## What is being asked
Select every line below containing the word "info".
◆ ◆ ◆
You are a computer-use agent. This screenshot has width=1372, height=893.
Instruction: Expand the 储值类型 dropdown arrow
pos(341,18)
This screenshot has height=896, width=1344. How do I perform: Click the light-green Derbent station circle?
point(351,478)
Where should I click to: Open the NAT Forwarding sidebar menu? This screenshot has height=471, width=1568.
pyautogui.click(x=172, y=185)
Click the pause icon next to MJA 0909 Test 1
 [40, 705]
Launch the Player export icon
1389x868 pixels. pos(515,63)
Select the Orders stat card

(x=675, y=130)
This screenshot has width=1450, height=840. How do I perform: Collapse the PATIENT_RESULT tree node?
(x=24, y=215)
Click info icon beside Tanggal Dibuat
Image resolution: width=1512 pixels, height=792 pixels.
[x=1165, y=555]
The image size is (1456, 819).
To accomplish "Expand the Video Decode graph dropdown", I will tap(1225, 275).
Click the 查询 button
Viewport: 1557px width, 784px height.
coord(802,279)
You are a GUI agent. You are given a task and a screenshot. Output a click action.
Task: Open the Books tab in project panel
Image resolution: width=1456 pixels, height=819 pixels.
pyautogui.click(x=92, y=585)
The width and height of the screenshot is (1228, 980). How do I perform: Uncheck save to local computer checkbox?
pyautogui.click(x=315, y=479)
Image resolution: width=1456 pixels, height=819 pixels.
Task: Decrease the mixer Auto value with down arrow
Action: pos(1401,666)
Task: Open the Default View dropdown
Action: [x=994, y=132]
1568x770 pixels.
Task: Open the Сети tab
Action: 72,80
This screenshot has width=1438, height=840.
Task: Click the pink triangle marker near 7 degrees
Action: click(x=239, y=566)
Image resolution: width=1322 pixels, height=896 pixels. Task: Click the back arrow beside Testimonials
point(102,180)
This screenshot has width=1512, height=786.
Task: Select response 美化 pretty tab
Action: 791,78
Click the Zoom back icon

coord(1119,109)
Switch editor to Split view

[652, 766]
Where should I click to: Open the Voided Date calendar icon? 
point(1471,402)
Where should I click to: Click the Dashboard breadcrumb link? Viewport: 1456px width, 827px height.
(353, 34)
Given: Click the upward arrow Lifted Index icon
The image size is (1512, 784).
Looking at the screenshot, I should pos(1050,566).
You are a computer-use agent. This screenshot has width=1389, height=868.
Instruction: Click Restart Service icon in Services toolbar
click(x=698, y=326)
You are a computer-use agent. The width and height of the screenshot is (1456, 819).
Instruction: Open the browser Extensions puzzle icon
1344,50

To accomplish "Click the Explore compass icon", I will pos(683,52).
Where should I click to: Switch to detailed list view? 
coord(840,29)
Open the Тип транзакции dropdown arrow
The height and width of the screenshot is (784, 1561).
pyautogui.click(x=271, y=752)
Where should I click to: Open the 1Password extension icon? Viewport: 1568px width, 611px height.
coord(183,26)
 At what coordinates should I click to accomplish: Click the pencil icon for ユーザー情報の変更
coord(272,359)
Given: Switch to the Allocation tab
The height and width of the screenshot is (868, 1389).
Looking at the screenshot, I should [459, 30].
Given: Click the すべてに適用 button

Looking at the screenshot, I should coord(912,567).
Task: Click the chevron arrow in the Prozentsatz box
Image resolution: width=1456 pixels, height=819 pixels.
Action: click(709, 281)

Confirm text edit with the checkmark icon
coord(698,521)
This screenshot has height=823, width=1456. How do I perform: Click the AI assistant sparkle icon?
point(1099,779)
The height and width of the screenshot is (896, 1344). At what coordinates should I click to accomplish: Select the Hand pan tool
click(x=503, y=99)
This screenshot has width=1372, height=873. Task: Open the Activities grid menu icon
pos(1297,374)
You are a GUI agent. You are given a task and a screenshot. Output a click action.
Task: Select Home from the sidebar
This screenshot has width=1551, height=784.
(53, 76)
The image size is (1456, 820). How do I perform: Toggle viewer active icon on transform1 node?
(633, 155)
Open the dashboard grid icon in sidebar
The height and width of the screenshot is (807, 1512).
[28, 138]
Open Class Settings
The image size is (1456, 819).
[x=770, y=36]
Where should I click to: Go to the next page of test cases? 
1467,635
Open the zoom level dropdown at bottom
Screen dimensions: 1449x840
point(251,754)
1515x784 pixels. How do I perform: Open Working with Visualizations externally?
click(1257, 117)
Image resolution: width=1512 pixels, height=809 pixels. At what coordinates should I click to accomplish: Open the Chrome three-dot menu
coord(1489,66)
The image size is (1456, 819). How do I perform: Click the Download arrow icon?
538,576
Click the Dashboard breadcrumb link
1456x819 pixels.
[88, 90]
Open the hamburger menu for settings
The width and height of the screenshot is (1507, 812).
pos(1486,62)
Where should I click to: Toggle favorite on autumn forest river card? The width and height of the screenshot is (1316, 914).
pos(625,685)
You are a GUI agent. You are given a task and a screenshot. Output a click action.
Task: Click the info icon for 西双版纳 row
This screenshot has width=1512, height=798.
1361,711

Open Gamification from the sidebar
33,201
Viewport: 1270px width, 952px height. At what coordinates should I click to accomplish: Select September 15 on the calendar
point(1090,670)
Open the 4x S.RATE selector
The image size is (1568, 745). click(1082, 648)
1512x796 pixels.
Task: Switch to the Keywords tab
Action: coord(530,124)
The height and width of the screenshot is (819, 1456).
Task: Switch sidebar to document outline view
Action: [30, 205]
◆ ◆ ◆
## Exercise result
Click info icon beside Tanggal Dibuat
Task: Click the info icon for 西双版纳 row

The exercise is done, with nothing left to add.